The expected result is a verbatim repetition of the lines from the start of the entries through the line containing "Viewport: 474px width, 573px height.", with the pictures removed.

-------- SUPPLIED DATA --------

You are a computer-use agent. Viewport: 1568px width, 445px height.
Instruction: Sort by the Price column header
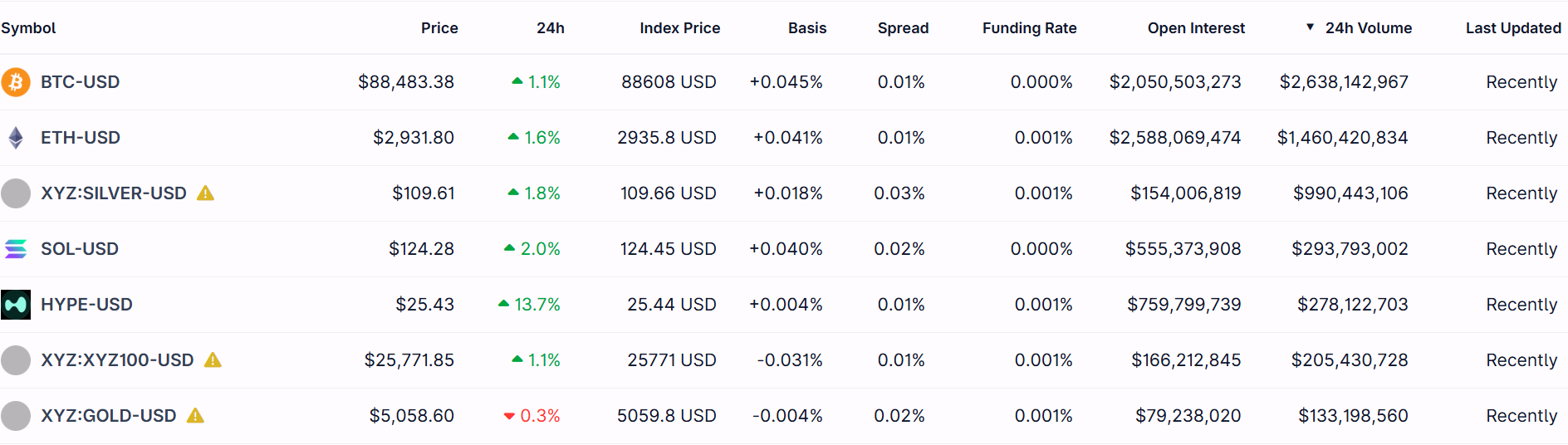coord(439,28)
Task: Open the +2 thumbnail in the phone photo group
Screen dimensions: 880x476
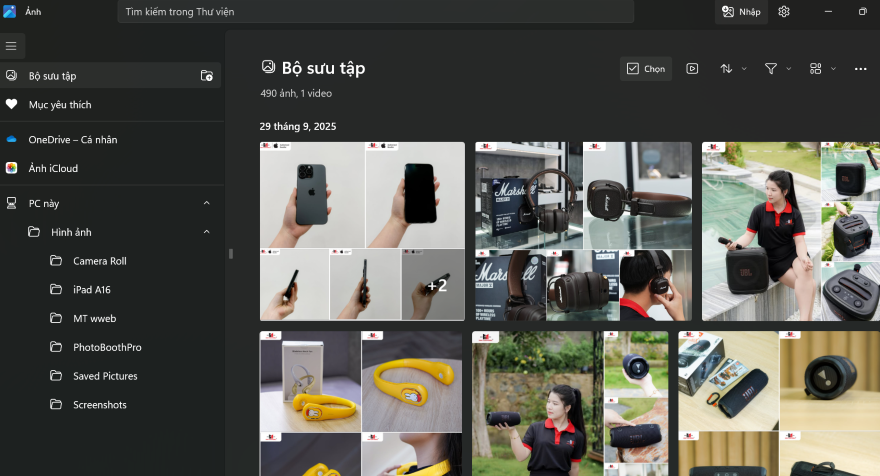Action: click(434, 285)
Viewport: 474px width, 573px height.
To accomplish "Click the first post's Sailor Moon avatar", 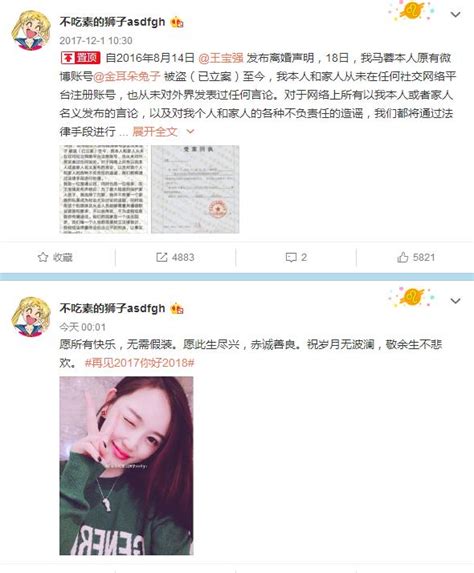I will [31, 30].
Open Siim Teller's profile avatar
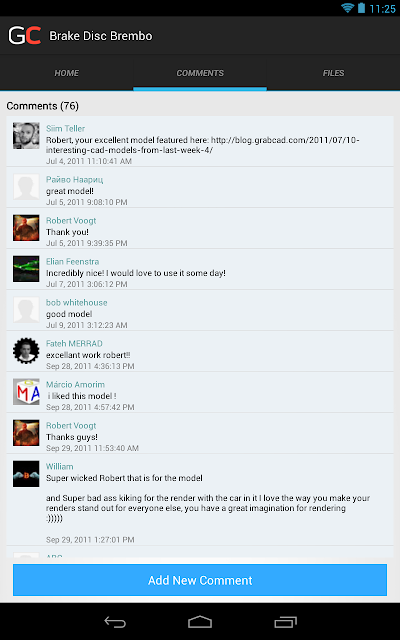 coord(26,136)
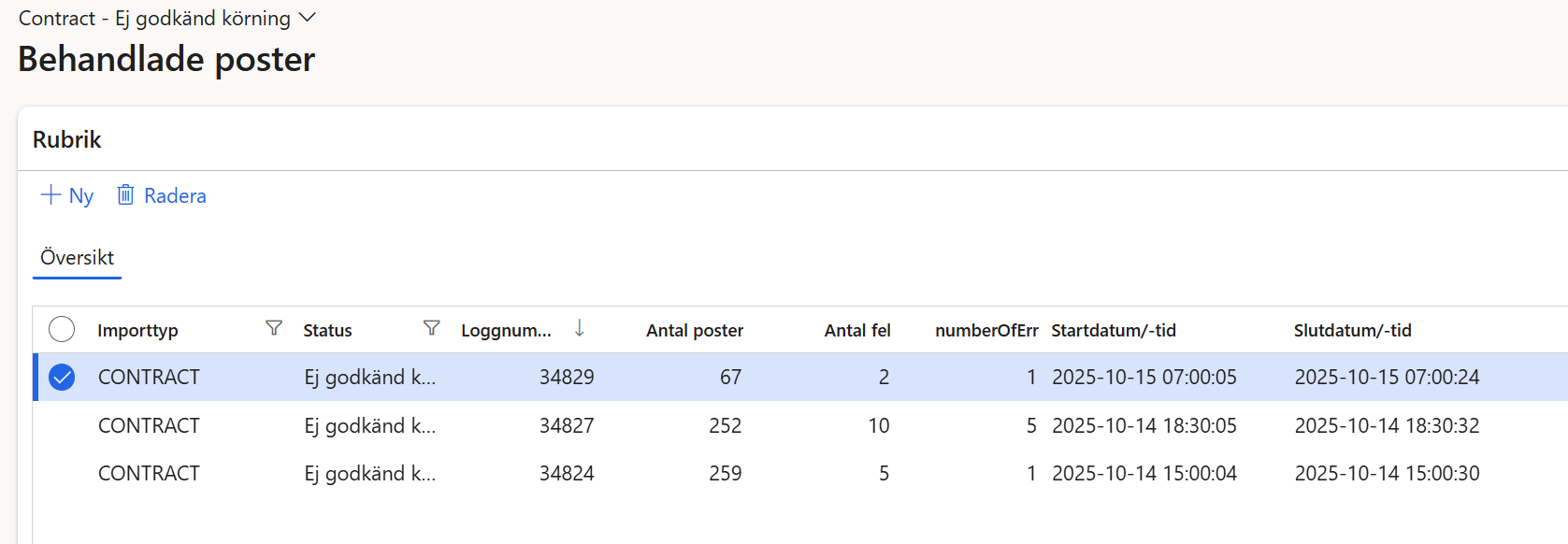The height and width of the screenshot is (544, 1568).
Task: Collapse the Rubrik section header
Action: (x=67, y=139)
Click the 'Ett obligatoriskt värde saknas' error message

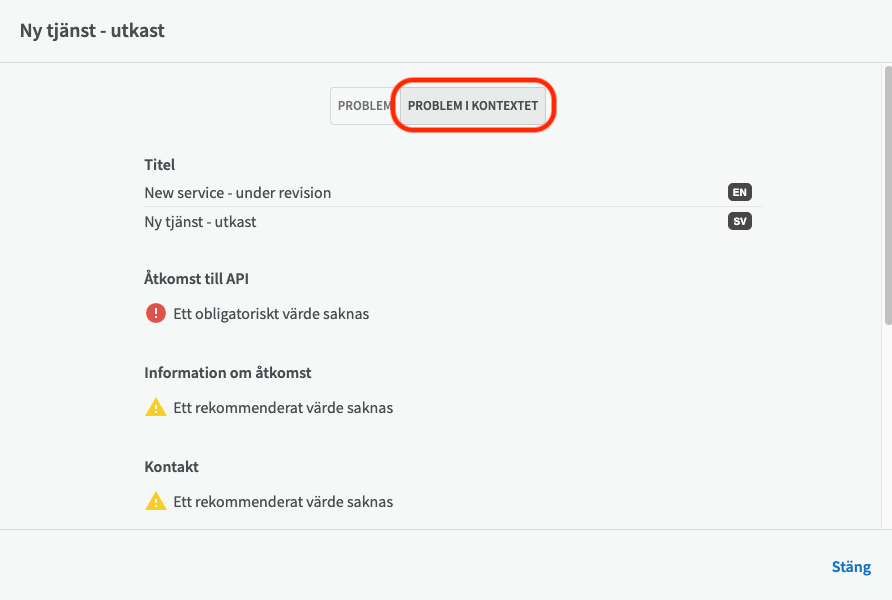[271, 314]
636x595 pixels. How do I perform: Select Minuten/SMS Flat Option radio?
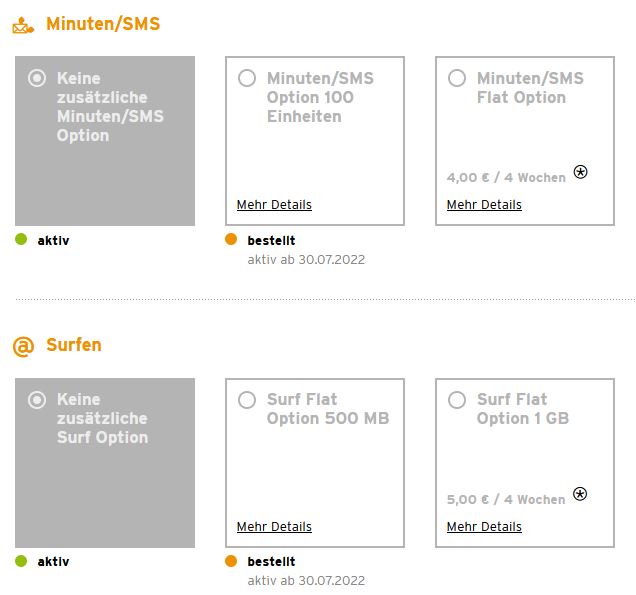pyautogui.click(x=457, y=78)
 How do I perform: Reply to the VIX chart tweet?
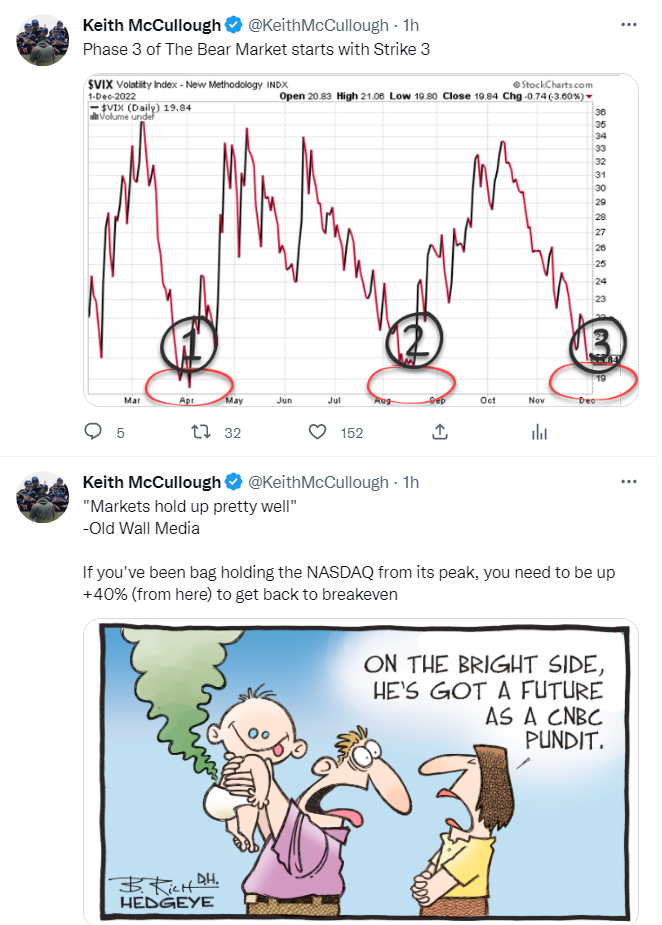click(x=94, y=432)
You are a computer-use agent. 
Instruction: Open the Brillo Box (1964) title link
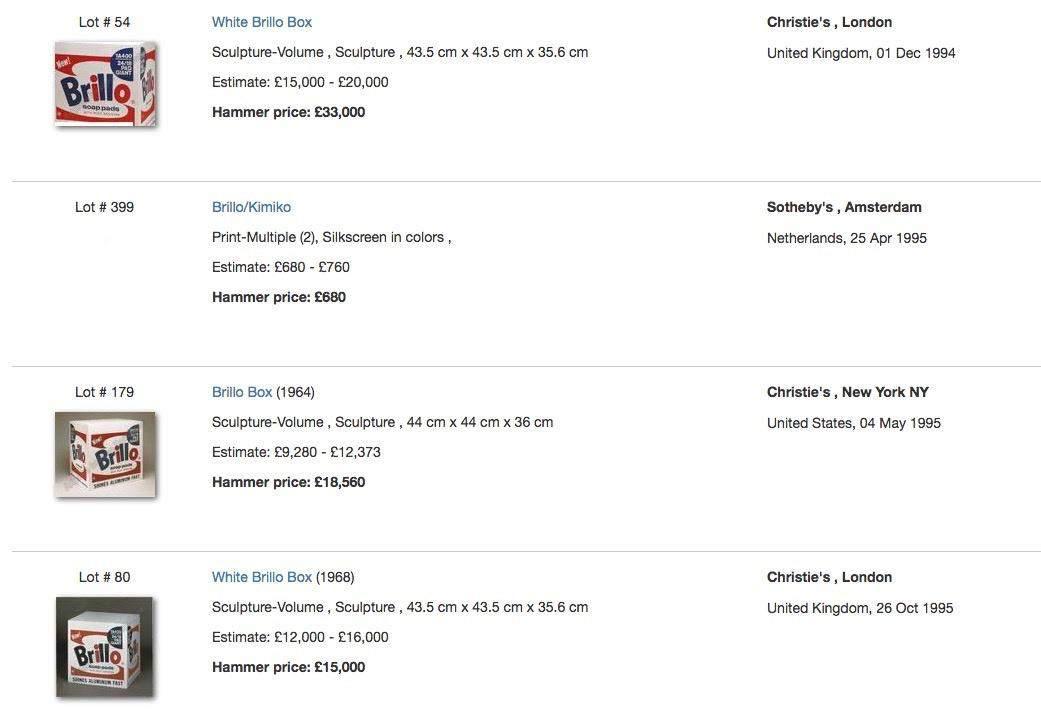[x=242, y=392]
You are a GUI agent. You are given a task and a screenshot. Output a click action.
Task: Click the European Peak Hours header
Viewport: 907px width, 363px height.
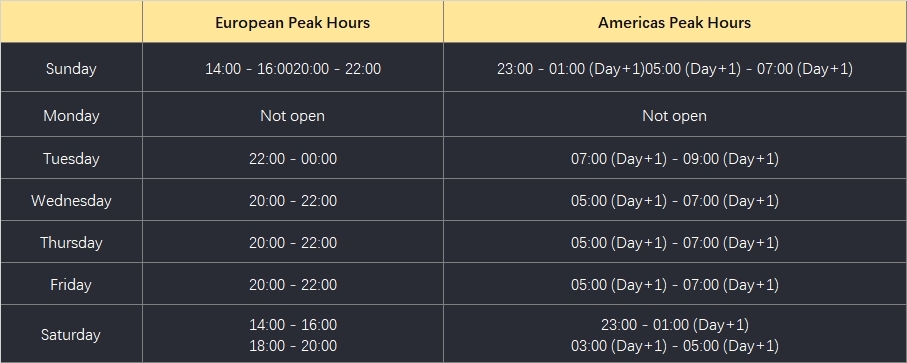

--------

## [FINISHED TASK]
You are a computer-use agent. Viewport: 1568px width, 445px height.
Instruction: Sort by the Price column header
coord(439,28)
Task: Open the +2 thumbnail in the phone photo group
Screen dimensions: 880x476
Action: click(434, 285)
Viewport: 474px width, 573px height.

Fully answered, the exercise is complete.